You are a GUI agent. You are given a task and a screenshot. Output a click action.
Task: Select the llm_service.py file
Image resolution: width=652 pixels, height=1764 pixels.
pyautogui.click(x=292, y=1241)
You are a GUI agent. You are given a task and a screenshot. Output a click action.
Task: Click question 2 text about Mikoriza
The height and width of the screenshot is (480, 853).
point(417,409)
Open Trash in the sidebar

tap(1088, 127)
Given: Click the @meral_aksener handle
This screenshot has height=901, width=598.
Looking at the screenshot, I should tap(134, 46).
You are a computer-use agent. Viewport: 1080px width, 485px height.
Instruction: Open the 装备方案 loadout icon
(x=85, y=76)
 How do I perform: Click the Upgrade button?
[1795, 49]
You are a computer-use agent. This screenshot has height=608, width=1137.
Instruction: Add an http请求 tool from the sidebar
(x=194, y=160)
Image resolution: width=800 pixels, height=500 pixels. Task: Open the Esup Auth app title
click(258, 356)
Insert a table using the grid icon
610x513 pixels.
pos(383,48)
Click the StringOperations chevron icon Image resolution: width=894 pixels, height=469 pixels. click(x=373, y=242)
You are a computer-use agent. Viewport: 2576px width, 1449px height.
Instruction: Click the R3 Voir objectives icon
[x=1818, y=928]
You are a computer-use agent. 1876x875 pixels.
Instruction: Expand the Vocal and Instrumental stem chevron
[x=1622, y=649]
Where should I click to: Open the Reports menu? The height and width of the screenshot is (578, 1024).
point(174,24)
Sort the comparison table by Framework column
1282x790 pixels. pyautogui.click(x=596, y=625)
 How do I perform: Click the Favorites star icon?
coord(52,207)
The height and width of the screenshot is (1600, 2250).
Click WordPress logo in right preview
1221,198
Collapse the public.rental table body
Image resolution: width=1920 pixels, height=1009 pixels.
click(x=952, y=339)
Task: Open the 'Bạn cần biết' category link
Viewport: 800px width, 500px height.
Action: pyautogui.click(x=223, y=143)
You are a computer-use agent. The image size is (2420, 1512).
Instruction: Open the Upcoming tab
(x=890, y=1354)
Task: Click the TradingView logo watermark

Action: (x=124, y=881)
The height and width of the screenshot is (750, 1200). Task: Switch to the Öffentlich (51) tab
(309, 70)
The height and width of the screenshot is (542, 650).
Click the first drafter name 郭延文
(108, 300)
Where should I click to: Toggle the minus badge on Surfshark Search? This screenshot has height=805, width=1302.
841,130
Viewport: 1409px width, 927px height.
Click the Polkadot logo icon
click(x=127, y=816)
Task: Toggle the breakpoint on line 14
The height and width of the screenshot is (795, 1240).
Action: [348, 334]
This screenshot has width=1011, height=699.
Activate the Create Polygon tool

----

EXERCISE BRIEF. Please find each line in the records above that contains the string "pixels", and copy those lines.

RESULT OF THIS TASK.
Image resolution: width=652 pixels, height=1764 pixels.
Image resolution: width=800 pixels, height=500 pixels. Task: Open the Esup Auth app title
610x513 pixels.
Click the StringOperations chevron icon Image resolution: width=894 pixels, height=469 pixels. click(x=373, y=242)
You are a computer-use agent. 1876x875 pixels.
1282x790 pixels. pyautogui.click(x=596, y=625)
Image resolution: width=1920 pixels, height=1009 pixels.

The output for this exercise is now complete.